Leprosy in Denmark 1980-2010: a review of 15 cases.

BACKGROUND

Leprosy, caused by Mycobacterium leprae, is a chronic and progressive granulomatous disease affecting mainly the skin and the peripheral nervous system. If left unrecognized, the infection can lead to permanent nerve damage and disability. The clinical presentation depends on the immune response of the patient and can result in a wide spectrum of symptoms. Leprosy is a rare encounter in Scandinavia but remains endemic in some parts of the world, with some areas reporting an increasing incidence. We performed a retrospective record review of leprosy cases in Denmark from 1980 to 2010 with the purpose of presenting the most common geographical, demographic and clinical findings and to discuss the diagnostic and therapeutic challenges of patients with leprosy.

CASE PRESENTATION

In total 15 cases were reviewed. The majority (87%) of leprosy patients in Denmark were born in South- and Southeast Asia, and were presumed to have contracted the infection in their countries of origin. Patients were predominately young males (mean age: 28.6 years). Anaesthetic skin lesion with or without nerve enlargement were the most common clinical presentations (73%). Immunological leprosy reactions were seen in 40% of the cases. Diagnoses were based on clinical findings and skin biopsies. Treatment length varied but all patients received multidrug regimens.

CONCLUSION

Leprosy should be kept in mind when encountering patients with suspicious skin lesions originating from leprosy endemic areas or with history of travel or work in the tropics.

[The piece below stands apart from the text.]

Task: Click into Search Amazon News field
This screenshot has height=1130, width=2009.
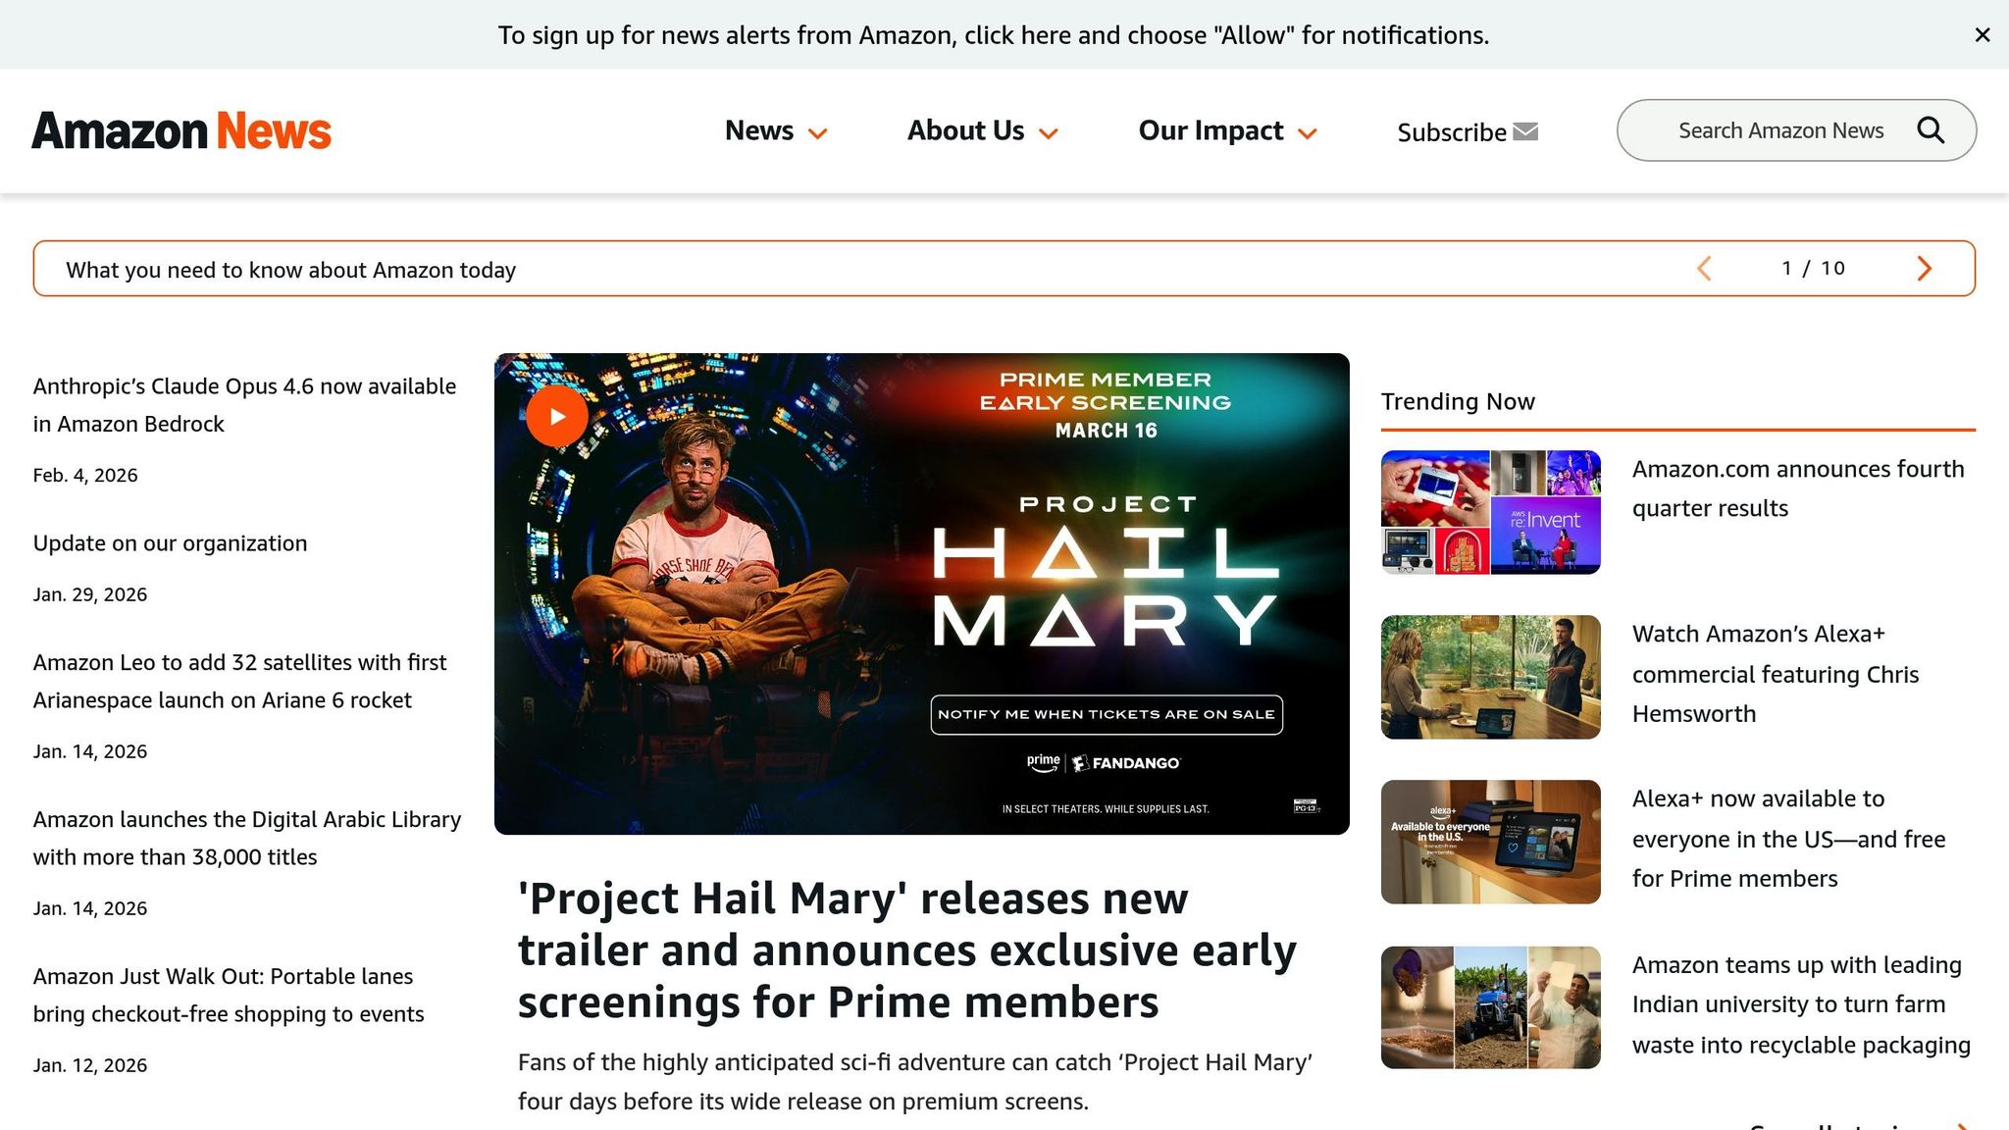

Due to the long incubation period with symptoms presenting long after immigration or return, clinicians often do not have the diagnosis in mind. The wide spectrum of symptoms and immunological reactions further complicates the diagnostic process. Treatment of leprosy and the complicated immunological reactions, which frequently accompanies the infection, should be performed in collaboration with a specialist.